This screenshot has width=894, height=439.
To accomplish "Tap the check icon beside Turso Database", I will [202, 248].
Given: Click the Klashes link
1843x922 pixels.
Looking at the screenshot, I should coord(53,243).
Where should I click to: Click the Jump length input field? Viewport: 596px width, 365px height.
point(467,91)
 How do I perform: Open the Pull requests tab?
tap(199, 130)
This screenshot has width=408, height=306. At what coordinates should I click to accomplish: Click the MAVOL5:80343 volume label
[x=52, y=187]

━━━━━━━━━━

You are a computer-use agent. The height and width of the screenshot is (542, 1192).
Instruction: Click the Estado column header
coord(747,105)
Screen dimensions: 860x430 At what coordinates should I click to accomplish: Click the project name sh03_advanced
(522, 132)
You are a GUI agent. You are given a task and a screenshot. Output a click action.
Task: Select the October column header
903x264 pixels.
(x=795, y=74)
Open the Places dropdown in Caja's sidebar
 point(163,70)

━━━━━━━━━━

== TO BE DONE ==
Rename "volume label" to "disk label" in the data lines starting at "This screenshot has width=408, height=306." and ending at "[x=52, y=187]". Return only those lines, with nothing else changed.

== CORRECT ANSWER ==
This screenshot has width=408, height=306. At what coordinates should I click to accomplish: Click the MAVOL5:80343 disk label
[x=52, y=187]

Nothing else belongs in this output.